There are two of these. The more recent one is actually a pretty decent movie (and definitely worth a look as an honestly feminist spy movie where the action hero draws her power from the connections she’s made, not violent isolation) but the original one is candy colored and BALLS CRAZY. About equal parts Danger: Diabolik and Our Man Flint, it’s inexplicable, campy and fun as heck.

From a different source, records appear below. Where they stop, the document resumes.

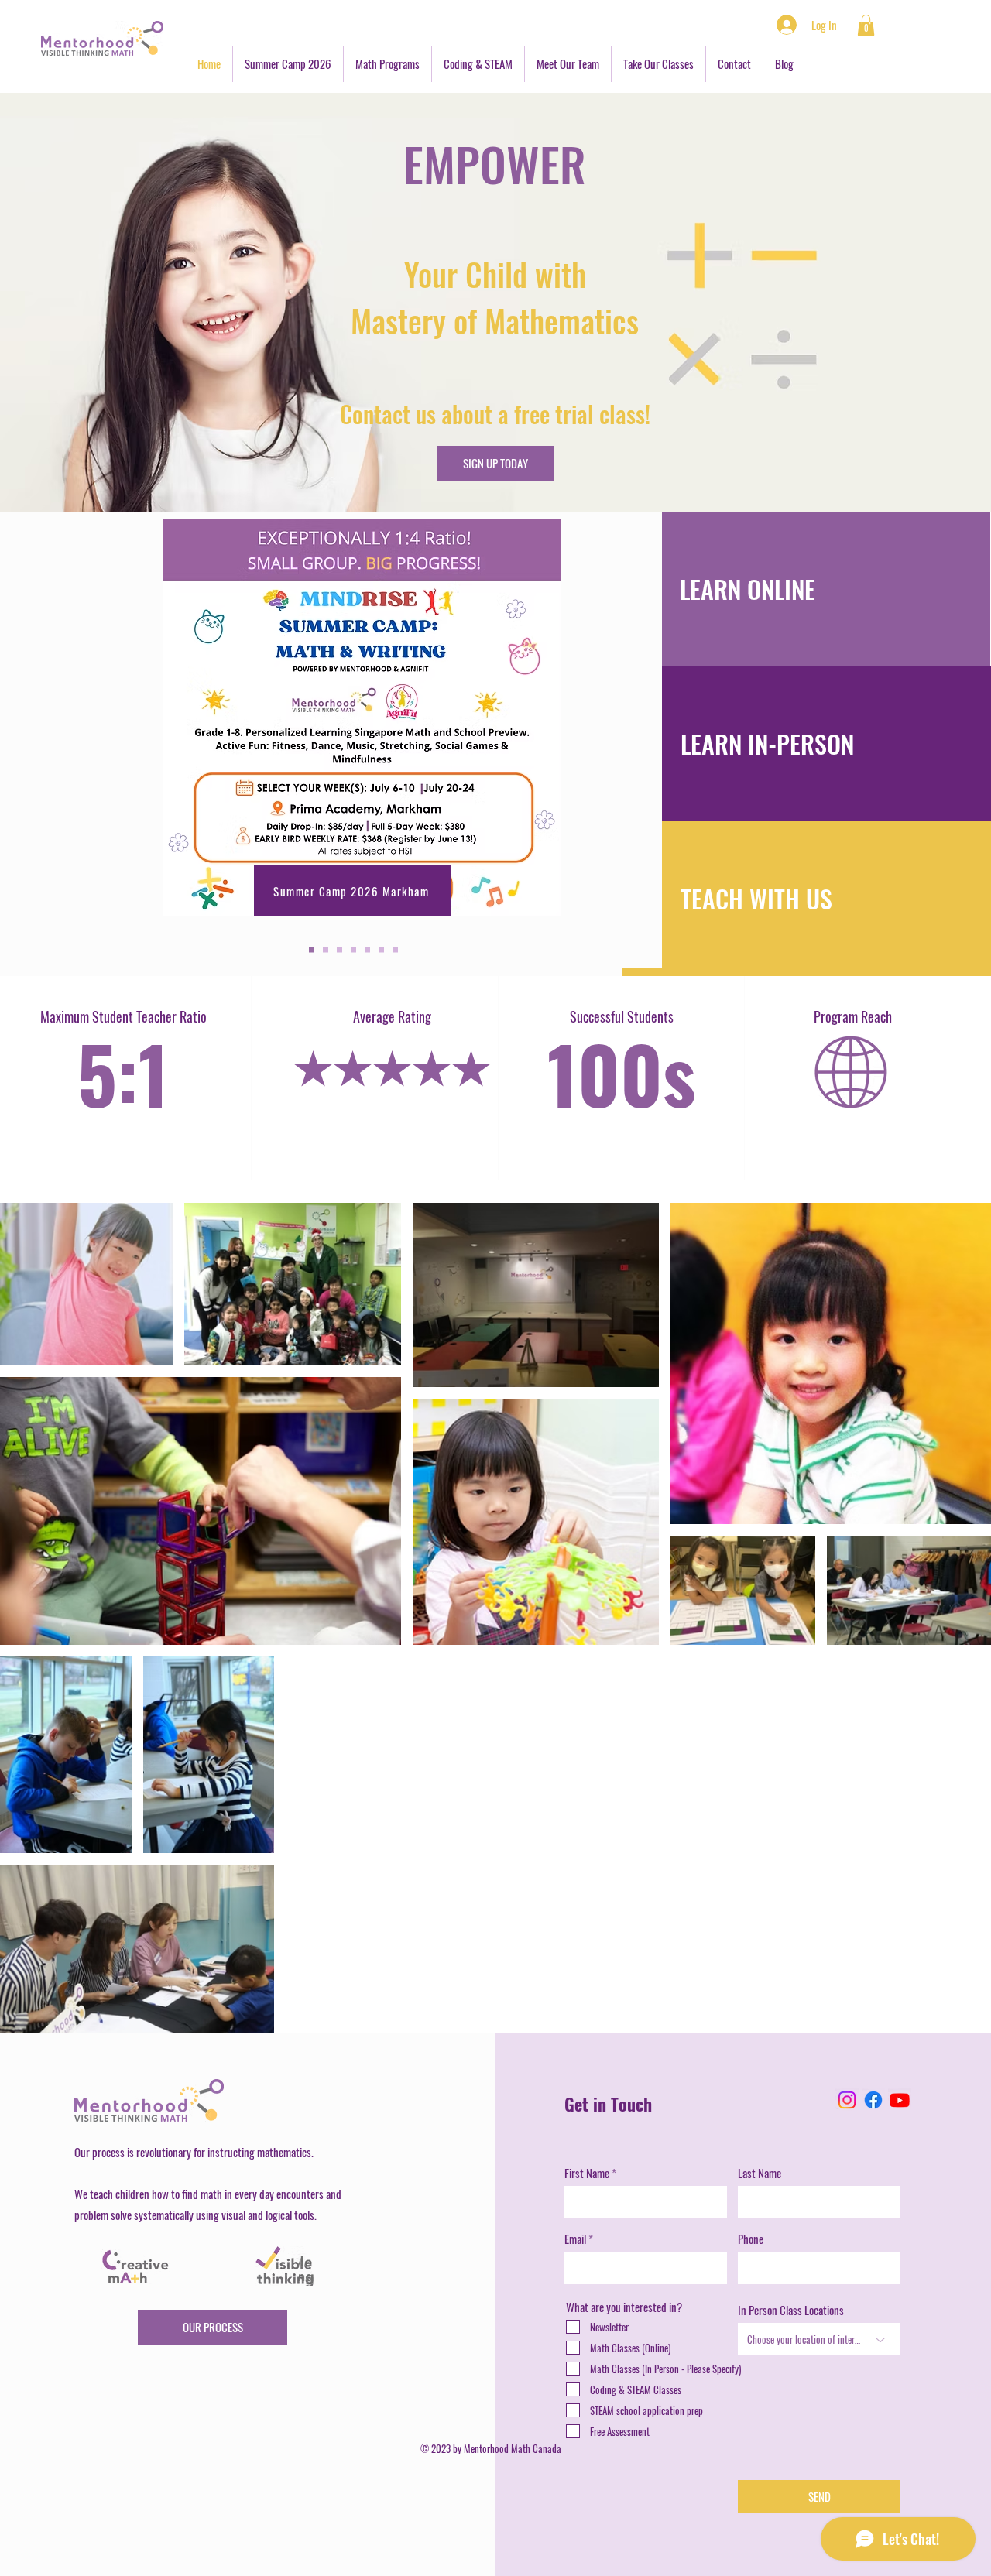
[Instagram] (847, 2100)
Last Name (759, 2173)
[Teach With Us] (395, 950)
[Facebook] (873, 2100)
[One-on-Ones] (339, 950)
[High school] (353, 950)
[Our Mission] (367, 950)
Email (575, 2239)
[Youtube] (899, 2100)
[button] (866, 25)
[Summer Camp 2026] (311, 950)
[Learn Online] (381, 950)
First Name (586, 2173)
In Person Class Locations (791, 2310)
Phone (750, 2239)
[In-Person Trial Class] (325, 950)
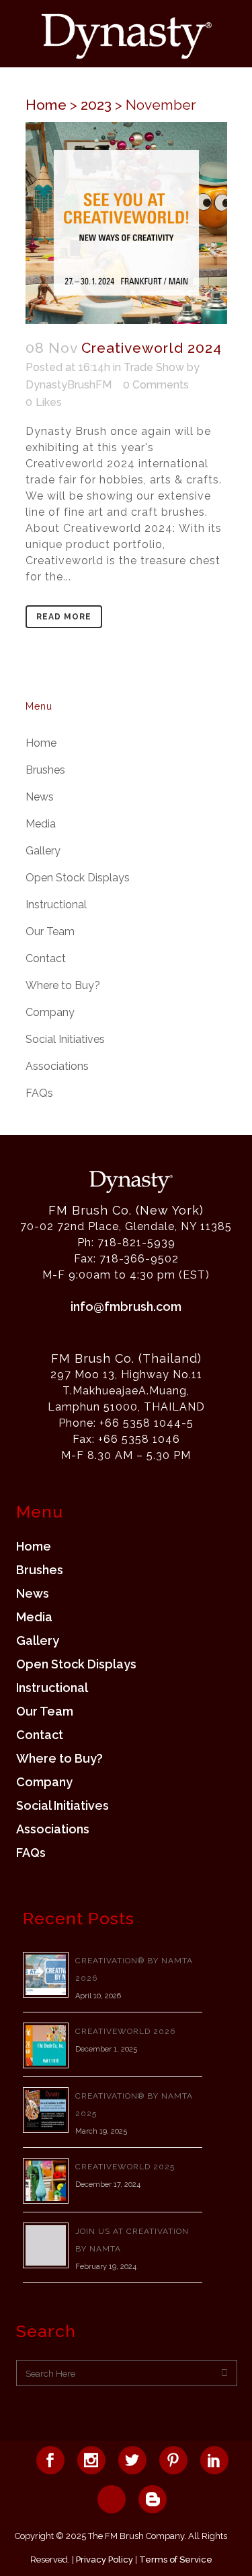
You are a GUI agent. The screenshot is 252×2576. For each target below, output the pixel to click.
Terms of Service (175, 2559)
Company (50, 1012)
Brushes (45, 770)
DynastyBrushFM (69, 384)
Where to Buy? (63, 985)
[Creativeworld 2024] (126, 223)
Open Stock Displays (78, 877)
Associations (57, 1066)
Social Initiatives (65, 1039)
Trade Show (154, 367)
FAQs (39, 1093)
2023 (96, 104)
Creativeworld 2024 (151, 347)
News (40, 796)
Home (46, 104)
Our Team (50, 931)
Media (41, 823)
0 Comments (156, 384)
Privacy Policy (104, 2559)
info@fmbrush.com (126, 1306)
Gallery (43, 850)
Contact (46, 958)
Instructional (56, 904)
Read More (63, 616)
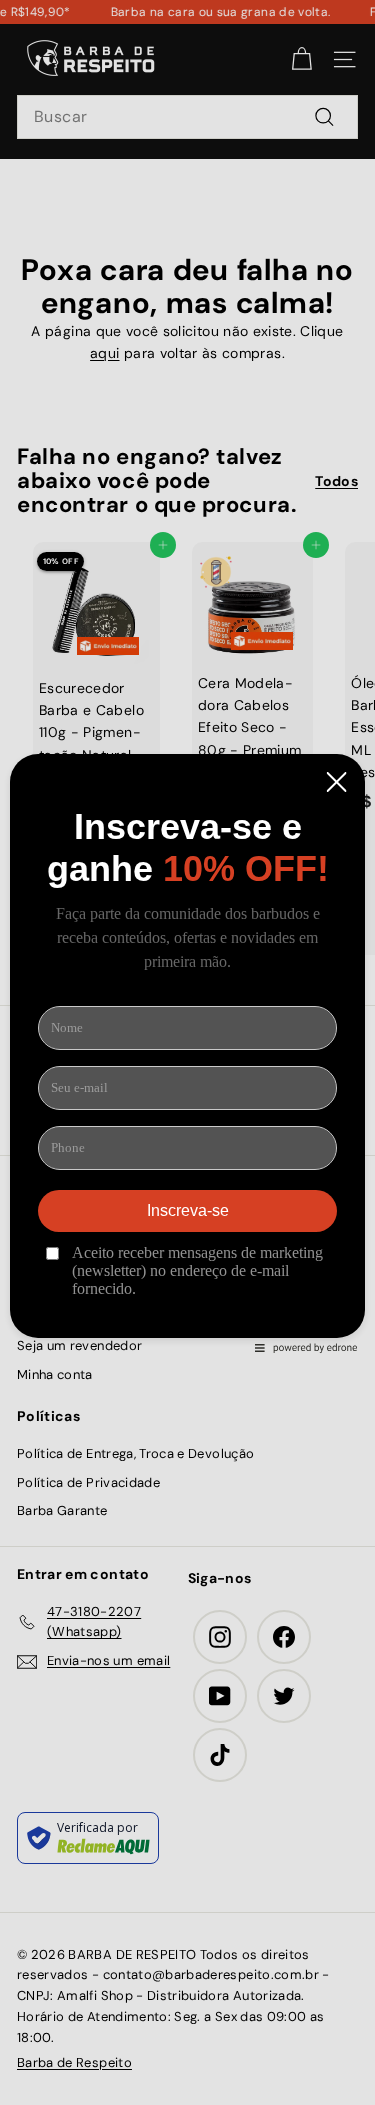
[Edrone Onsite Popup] (187, 1052)
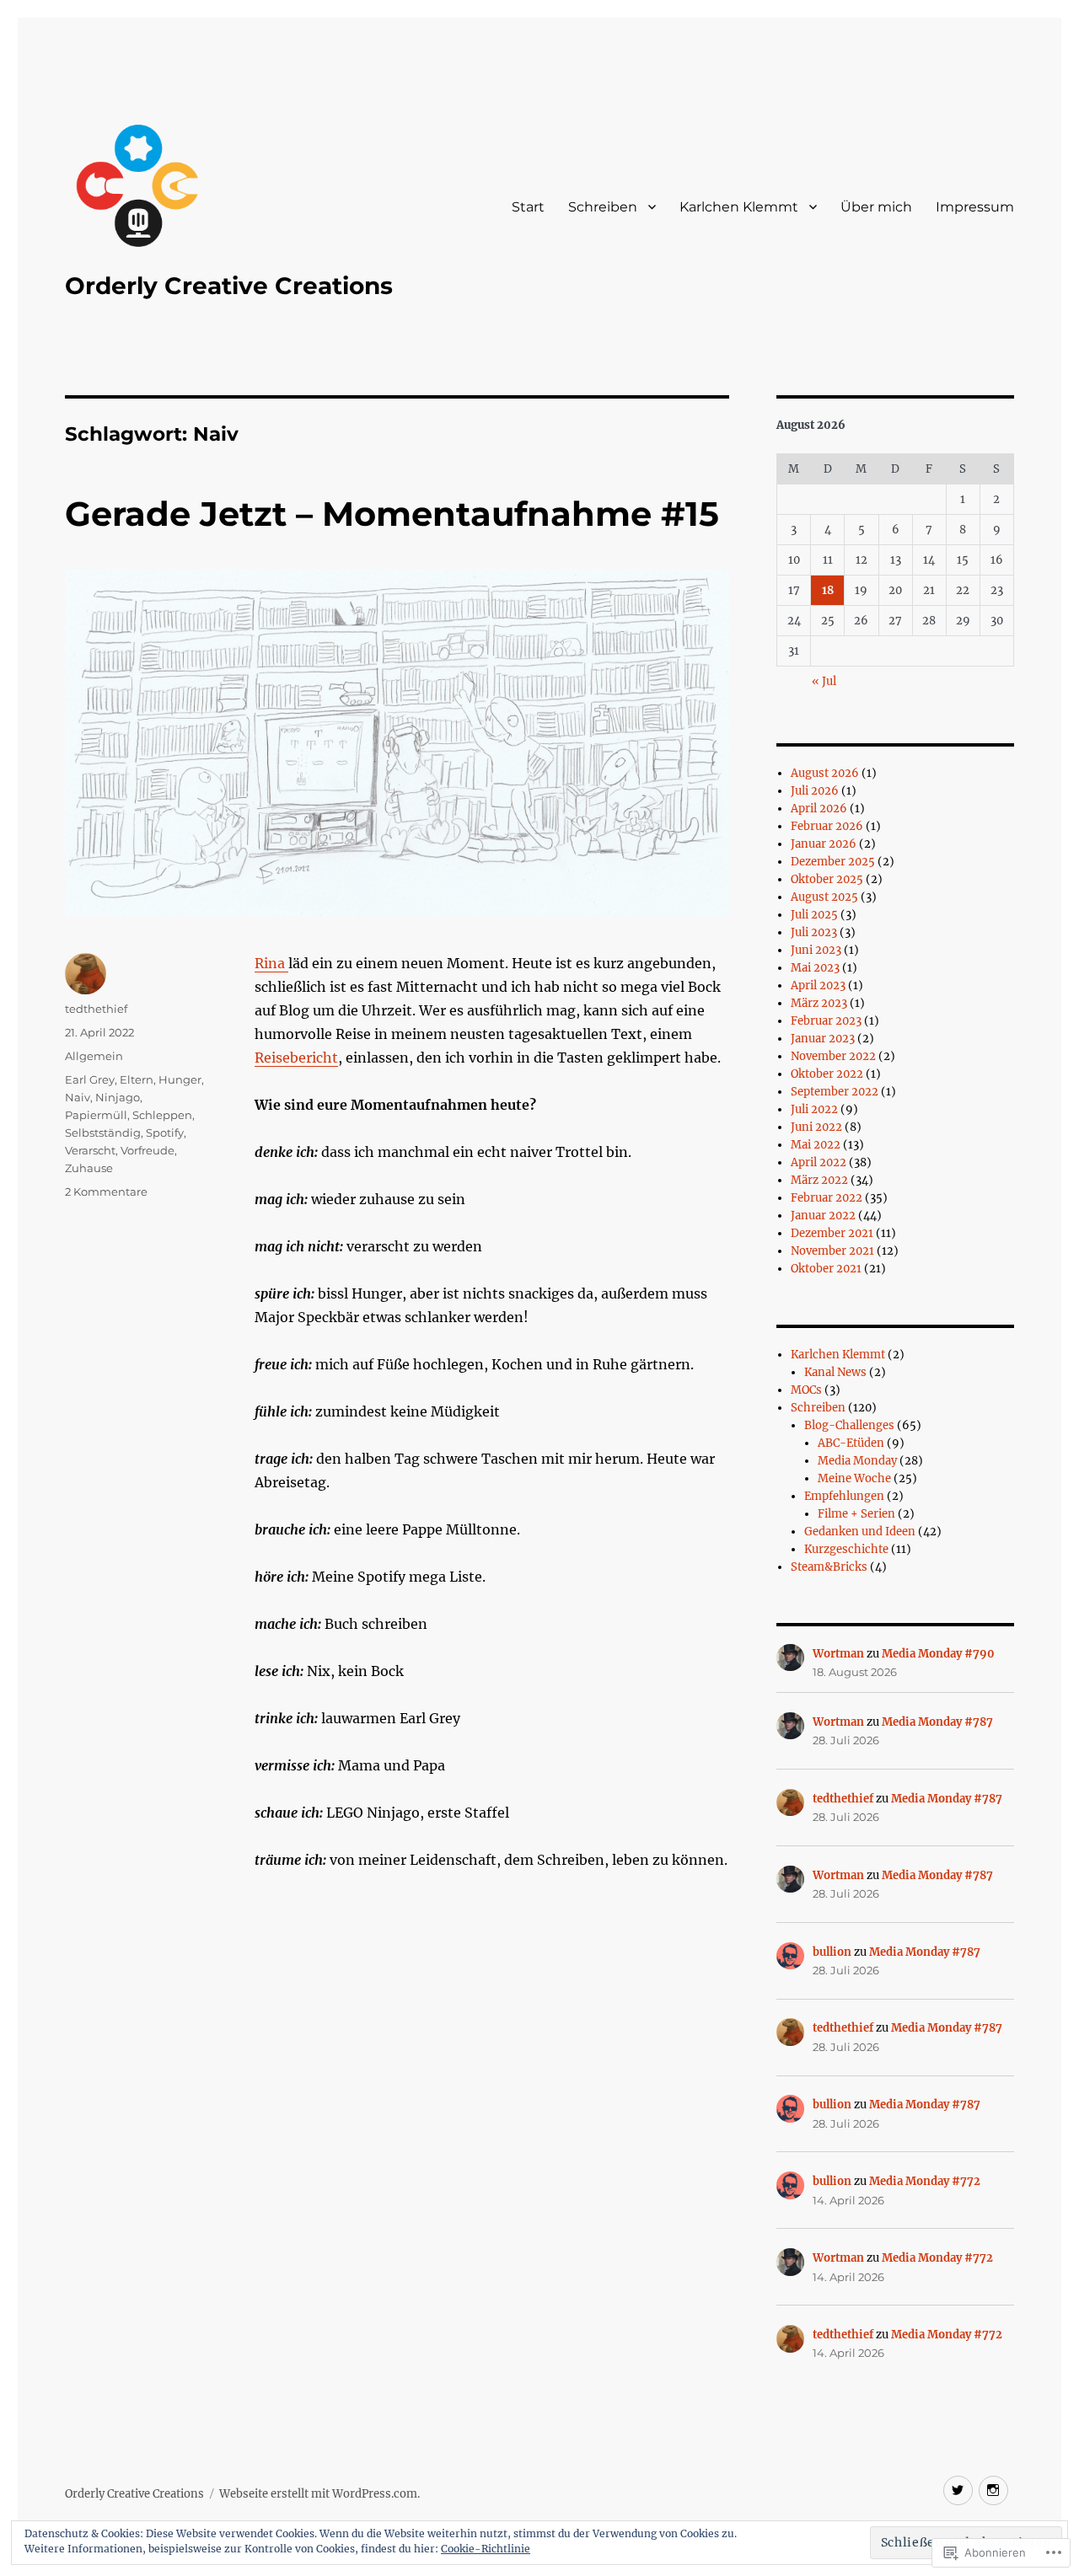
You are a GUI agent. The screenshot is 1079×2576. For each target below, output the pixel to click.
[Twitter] (958, 2490)
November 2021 (832, 1251)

A black comedy (or comedic horror movie) about cannibals and the Wendigo, written and directed by and starring vegetarians, so there are a lot of queasy shots of meat both animal and human. Featuring Guy Pierce, the guy from the Full Monty and Jeffery Jones (of Howard the Duck fame!). Look for the chase sequence set to the banjo music from Raising Arizona.
The Revenger’s Tragedy
You just never know with Alex Cox. His influences are all over the map, and sometimes he’s just damn unwatchable. (The dreary, muddy Borges adaption Death and the Compass?) But other times he’s sublimely inartistic—Repo Man, sure, or the even awesomer Repo Chick—or here, where he somehow found funding for an original language version of a Jacobean revenge play set in the grim post apocalyptic world of 2012 Liverpool starring The Doctor and The Master (Christopher Eccleston and Derek Jacobi, if you’re a philistine). Oh, and Eddie Izzard is in it as one of the less flamboyant characters, so there you go. Hard to follow in a noisy environment, but then the dialogue is kind of secondary, anyway. Everybody wants everybody else dead, and there’s some incest too, just because.
I don’t even know about this one. Sort of like Catherine Breillat’s Sleeping Beauty, and sort of like Teeth, and sort of like neither. Lila, a fundamentalist pre-teen girl leaves her creepy pedo foster parent (a really broad caricature of an evangelical preacher) and goes in search of her missing father, a violent 20s style gangster. She runs into zombies, slimy bus drivers and an old witch before falling in with Lemora, who might be her mother, or another witch, or herself as a sexually mature woman. Weird, culty, doing that feminist reworking of fairy tales as a sexual coming of age story thing. Especially great for a scene where Lemora pursues Lila as her clitoris embodied as a burning torch.